Thursday, February 07, 2013

Top Schools Suing Grad Students Who Default on Perkins Loans

The Russians report the story this way:

Graduate student borrowers are defaulting on almost US$1 billion in federal loans that were given out to the poor. US colleges such as Yale, Penn State and George Washington are coming after them in the courts, suing for nonpayment.

-from "Wealthiest US Colleges Suing Students over Default loans" from the RT website.

Bloomberg reports it this way:

Needy U.S. borrowers are defaulting on almost $1 billion in federal student loans earmarked for the poor, leaving schools such as Yale University and the University of Pennsylvania with little choice except to sue their graduates.

From "Yale Suing Former Students Shows Crisis in Loans to Poor" from the Bloomberg News Website.

The government is holding the schools accountable that admitted the subject students in the first place. Those subsidies increased the demand for the grad school's education.  Increased demand meant higher fees and expenses could be charged by the schools, which meant the students needed to borrow further, a malignant cycle, no?  Now the schools sue the former students.  We trust that prospective students are much more wary.

I have to question Bloomberg's assertion that the schools have "little choice except to sue their graduates," especially the top ones, with huge endowments, vast fixed assets, and prosperous alumni.  They could start paying the government back right now and not wait on how their lawsuits turn out.  But perhaps they are.

Surely some of the grad students, especially the ones who can't find jobs, will countersue the schools, alleging misrepresentation about the status of the jobs market and a failure on the part of the school to determine whether the student would be able to pay back the school before admitting the student in the first place.

I would be interested in how many suits the government has against the schools.  Probably none at this point.  It ought to happen.

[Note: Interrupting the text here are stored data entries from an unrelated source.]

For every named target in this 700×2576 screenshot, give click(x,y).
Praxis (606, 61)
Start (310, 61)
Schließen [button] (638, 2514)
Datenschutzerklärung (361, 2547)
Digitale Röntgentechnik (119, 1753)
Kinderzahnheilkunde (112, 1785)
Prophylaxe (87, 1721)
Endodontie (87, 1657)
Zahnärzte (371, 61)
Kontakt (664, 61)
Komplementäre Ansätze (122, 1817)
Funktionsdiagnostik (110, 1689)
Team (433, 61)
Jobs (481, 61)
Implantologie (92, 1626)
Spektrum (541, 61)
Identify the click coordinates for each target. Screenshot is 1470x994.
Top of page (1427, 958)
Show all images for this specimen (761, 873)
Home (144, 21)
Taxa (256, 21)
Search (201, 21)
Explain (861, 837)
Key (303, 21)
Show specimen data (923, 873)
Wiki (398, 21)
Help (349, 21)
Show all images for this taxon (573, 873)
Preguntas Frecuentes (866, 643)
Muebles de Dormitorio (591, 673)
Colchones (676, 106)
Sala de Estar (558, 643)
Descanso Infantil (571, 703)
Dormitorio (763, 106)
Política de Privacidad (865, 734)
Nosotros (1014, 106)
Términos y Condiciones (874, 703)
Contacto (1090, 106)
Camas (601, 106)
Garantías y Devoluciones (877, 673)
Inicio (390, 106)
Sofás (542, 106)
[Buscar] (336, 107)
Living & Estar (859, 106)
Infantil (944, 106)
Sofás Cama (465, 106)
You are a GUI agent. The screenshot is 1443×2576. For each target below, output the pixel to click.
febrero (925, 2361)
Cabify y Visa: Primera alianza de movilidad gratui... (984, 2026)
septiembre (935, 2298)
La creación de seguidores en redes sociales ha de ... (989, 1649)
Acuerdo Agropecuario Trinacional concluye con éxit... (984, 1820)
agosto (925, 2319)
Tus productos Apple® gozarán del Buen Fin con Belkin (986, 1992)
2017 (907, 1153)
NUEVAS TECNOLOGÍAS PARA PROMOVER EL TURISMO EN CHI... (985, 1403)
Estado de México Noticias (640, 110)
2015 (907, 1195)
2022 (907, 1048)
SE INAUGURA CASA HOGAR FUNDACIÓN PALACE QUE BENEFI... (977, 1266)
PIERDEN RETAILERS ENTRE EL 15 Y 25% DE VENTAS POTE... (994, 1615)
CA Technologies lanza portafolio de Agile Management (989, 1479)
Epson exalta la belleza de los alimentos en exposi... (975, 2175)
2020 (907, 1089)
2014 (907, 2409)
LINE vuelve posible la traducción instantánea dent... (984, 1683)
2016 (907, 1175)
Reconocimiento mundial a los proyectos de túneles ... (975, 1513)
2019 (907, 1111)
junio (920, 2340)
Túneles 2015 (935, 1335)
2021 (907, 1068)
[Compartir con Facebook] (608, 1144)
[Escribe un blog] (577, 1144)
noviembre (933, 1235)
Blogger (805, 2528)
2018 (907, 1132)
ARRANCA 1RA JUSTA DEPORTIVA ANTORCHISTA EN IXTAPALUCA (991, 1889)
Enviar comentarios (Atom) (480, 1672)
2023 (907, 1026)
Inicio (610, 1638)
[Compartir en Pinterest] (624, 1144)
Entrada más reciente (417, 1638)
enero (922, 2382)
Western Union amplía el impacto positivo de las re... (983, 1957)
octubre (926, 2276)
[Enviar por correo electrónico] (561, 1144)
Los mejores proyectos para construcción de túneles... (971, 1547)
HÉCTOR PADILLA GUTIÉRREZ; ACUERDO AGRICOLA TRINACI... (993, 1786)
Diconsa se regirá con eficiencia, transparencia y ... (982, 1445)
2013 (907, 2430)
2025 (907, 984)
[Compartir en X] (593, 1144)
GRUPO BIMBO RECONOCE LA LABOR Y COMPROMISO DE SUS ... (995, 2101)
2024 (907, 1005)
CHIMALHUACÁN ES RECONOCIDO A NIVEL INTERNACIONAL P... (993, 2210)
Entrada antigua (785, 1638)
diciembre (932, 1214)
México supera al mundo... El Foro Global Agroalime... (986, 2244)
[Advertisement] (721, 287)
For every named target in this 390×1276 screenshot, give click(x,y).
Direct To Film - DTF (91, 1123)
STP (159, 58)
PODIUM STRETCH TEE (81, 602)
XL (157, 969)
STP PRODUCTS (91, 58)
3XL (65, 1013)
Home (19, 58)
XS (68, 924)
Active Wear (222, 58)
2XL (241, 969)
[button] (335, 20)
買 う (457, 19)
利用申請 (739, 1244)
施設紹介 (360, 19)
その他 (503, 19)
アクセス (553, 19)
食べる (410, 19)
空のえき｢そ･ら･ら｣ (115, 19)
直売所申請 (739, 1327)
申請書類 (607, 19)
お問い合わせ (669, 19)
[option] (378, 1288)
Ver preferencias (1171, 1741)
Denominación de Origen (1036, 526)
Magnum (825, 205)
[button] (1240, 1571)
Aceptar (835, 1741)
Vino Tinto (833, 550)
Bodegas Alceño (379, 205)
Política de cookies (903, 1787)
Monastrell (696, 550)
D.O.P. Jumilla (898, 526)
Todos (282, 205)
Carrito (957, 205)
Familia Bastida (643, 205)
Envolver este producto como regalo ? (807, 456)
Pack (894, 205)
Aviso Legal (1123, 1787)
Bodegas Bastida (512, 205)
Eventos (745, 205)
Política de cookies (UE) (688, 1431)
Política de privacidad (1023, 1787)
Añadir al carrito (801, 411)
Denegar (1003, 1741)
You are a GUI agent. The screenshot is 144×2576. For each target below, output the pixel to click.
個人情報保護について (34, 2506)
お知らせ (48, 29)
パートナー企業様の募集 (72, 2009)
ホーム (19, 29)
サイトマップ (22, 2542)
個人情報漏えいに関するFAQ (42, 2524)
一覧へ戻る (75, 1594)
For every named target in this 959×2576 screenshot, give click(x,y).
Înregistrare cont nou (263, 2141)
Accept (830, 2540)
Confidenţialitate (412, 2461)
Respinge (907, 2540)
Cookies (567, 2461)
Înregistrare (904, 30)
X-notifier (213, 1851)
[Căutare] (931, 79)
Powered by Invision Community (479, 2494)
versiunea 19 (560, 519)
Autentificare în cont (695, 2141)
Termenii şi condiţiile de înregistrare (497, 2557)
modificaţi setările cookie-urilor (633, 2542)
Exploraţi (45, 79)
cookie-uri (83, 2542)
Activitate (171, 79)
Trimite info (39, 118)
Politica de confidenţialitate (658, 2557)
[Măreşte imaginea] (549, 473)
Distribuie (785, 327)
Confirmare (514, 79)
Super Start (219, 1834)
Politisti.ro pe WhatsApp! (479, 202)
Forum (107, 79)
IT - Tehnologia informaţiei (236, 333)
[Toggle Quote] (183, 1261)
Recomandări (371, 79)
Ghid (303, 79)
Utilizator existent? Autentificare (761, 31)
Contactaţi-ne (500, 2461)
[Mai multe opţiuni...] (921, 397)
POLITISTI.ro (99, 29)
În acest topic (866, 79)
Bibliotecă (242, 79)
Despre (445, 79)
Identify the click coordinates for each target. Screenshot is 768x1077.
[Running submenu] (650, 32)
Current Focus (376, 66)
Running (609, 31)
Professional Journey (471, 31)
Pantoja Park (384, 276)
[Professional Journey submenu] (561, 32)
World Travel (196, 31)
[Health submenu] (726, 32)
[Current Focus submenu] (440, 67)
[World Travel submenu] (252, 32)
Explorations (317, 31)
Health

In any event, this probably indicates that government subsidies of higher education generally are at serious risk. In fact, the articles state that this is the case. The higher-education bubble that Glenn Reynolds describes continues its slow motion burst.  It would seem to me the entire business model of the university is experiencing a "creative destruction" wave of the sort that other business and social sectors have experienced.  It's time.